Where we didn’t take first place, the gap typically got here all the way down to us not having a tuning policy for that specific GPU. In some instances, our implementation was a more general solution, while higher-ranked submissions were specialized to specific problem sizes.
In other cases, the primary place submission was already using CUB or cuda.compute under the hood. This underscores that these libraries already represent the performance ceiling for a lot of standard GPU algorithms, and that their performance characteristics are actually well understood and intentionally relied upon by leading submissions.
This isn’t about winning
Leaderboard results are a byproduct; the actual objective is learning with the community, benchmarking transparently, and demonstrating the ability of Python for high-performance GPU work.
Our goal isn’t to discourage hand-written CUDA kernels. There are many valid cases for custom kernels—novel algorithms, tight fusion, or specialized memory access patterns—but for traditional primitives (sort, scan, reduce, histogram, etc.), your first move must be a proven, high-performance implementation. With cuda.compute, those tuned CUB primitives are actually accessible directly from native Python, allowing you to construct high-quality, production-grade, GPU-accelerated Python libraries.
That is great news for anyone constructing the following CuPy, RAPIDS component, or a custom Python GPU accelerated library: faster iteration, fewer glue layers, and production-grade performance all while staying in pure Python.
How cuda.compute looks in practice
One in every of the primary examples any person writes when learning GPU programming is a vector addition. Using cuda.compute we are able to solve this using pure Python by calling a device-wide primitive.
import cuda.compute
from cuda.compute import OpKind
# Construct-time tensors (used to specialize the callable)
build_A = torch.empty(2, 2, dtype=torch.float16, device="cuda")
build_B = torch.empty(2, 2, dtype=torch.float16, device="cuda")

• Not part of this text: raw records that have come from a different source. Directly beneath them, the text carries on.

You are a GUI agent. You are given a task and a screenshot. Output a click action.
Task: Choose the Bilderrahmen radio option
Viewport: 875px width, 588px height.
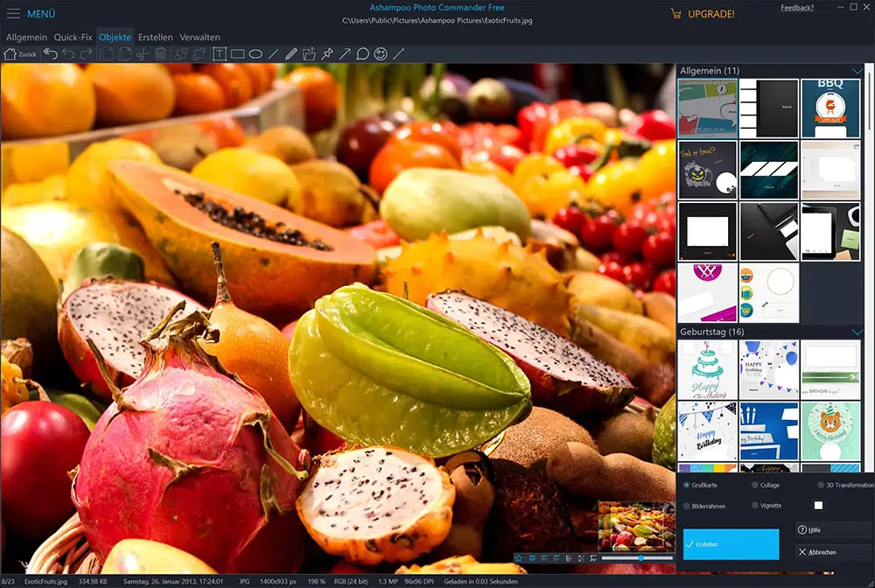click(686, 506)
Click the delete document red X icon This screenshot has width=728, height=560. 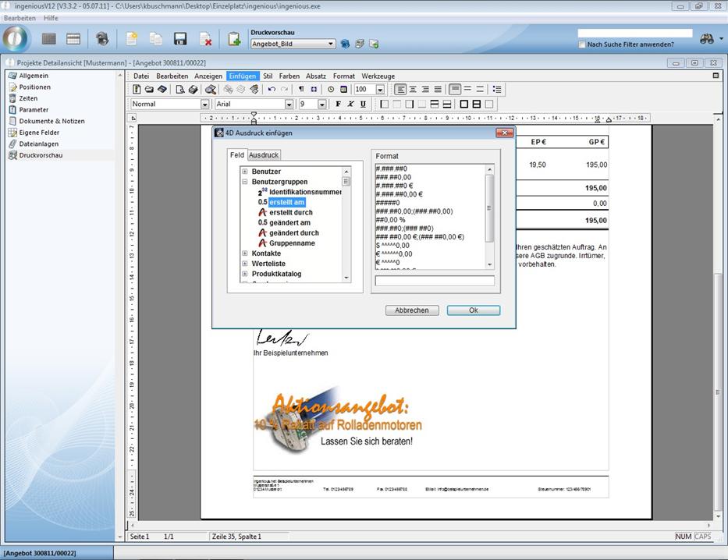click(x=205, y=39)
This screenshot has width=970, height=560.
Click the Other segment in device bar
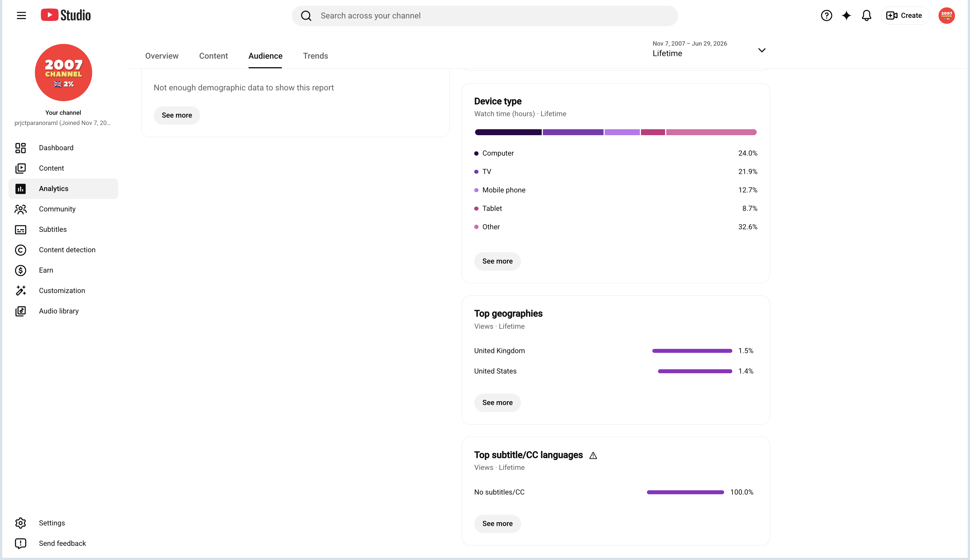[x=711, y=132]
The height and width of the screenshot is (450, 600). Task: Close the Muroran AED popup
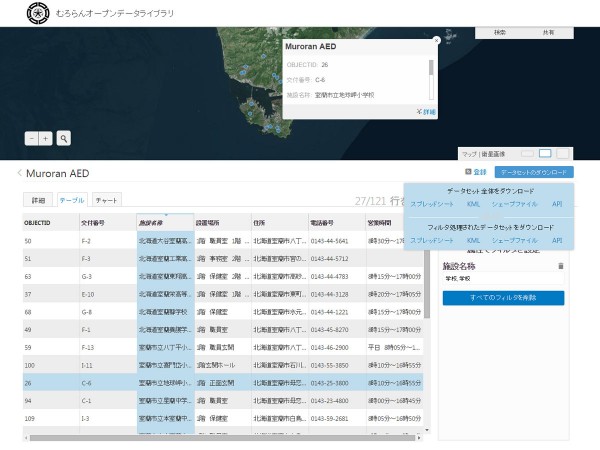tap(436, 41)
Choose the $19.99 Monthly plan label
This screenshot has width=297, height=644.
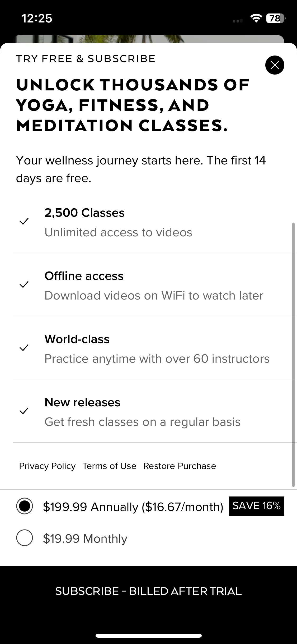(x=85, y=539)
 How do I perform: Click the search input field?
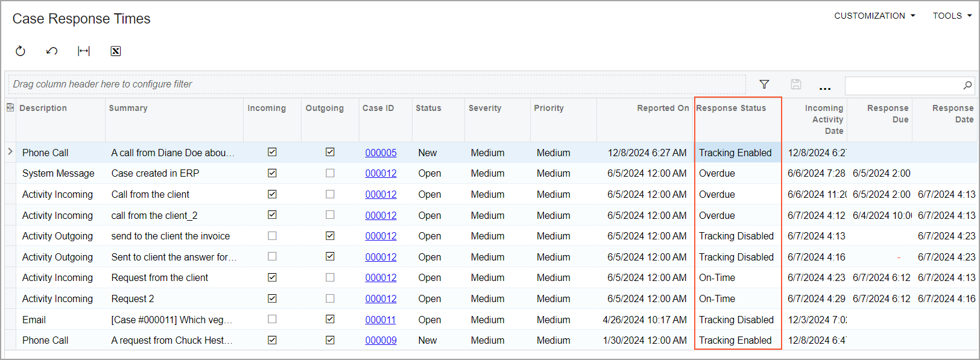click(902, 85)
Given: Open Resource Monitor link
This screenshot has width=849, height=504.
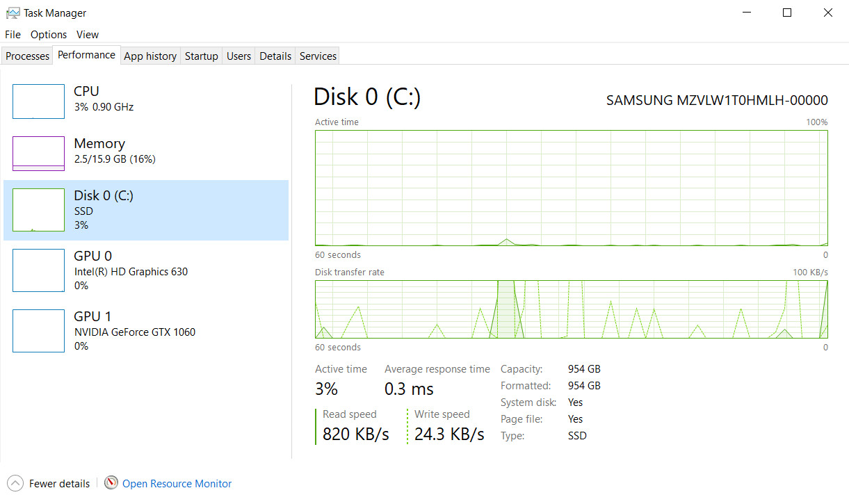Looking at the screenshot, I should [177, 484].
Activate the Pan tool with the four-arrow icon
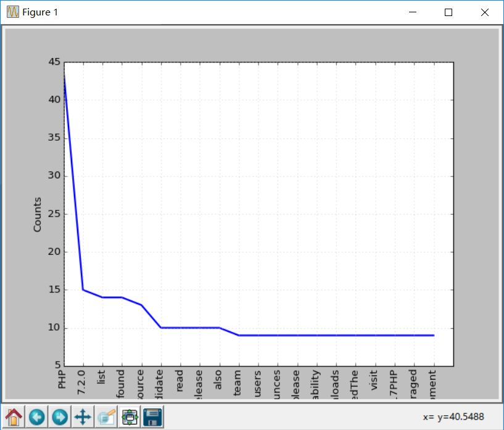Screen dimensions: 504x430 tap(83, 416)
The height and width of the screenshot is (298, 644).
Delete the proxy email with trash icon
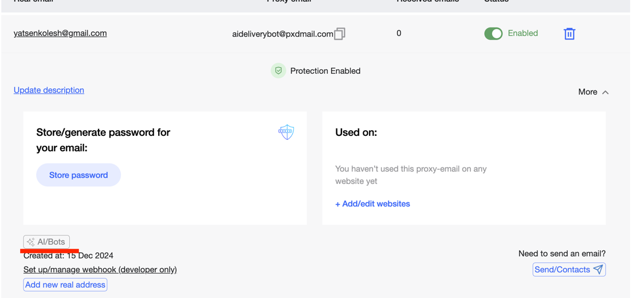(x=569, y=34)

build_out = torch.empty(2, 2, dtype=torch.float16, device="cuda")
# JIT compiling the transform kernel
transform = cuda.compute.make_binary_transform(build_A, build_B, build_out, OpKind.PLUS)
# Defining custom_kernel is required to undergo the GPU MODE competition
def custom_kernel(data):
# Invoking our transform operation on some input data
A, B, out = data
transform(A, B, out, A.numel())
return out
You’ll find more cuda.compute examples on the GPU MODE Leaderboard. The pattern is consistent: easy code with speed-of-light performance, achieved by calling device-wide constructing blocks which are routinely optimized by CCCL for each GPU generation.
Other top-performing submissions for the VectorAdd category required dropping into C++ and inline PTX, leading to code that is extremely architecture-dependent.
Try cuda.compute today
Should you’re constructing Python GPU software, custom pipelines, library components, or performance-sensitive code, cuda.compute gives you the choice to make use of CCCL CUB primitives directly in Python and leverage constructing blocks designed for architecture-aware speed-of-light performance.
To try cuda.compute today, you’ll be able to install it via pip or conda:
pip install cuda-cccl[cu13] (or [cu12])
conda install -c conda-forge cccl-python cuda-version=12 (or 13)
We’re constructing this with the community—your feedback and benchmarks shape our roadmap so don’t hesitate to achieve out to us on Github or within the GPU MODE discord.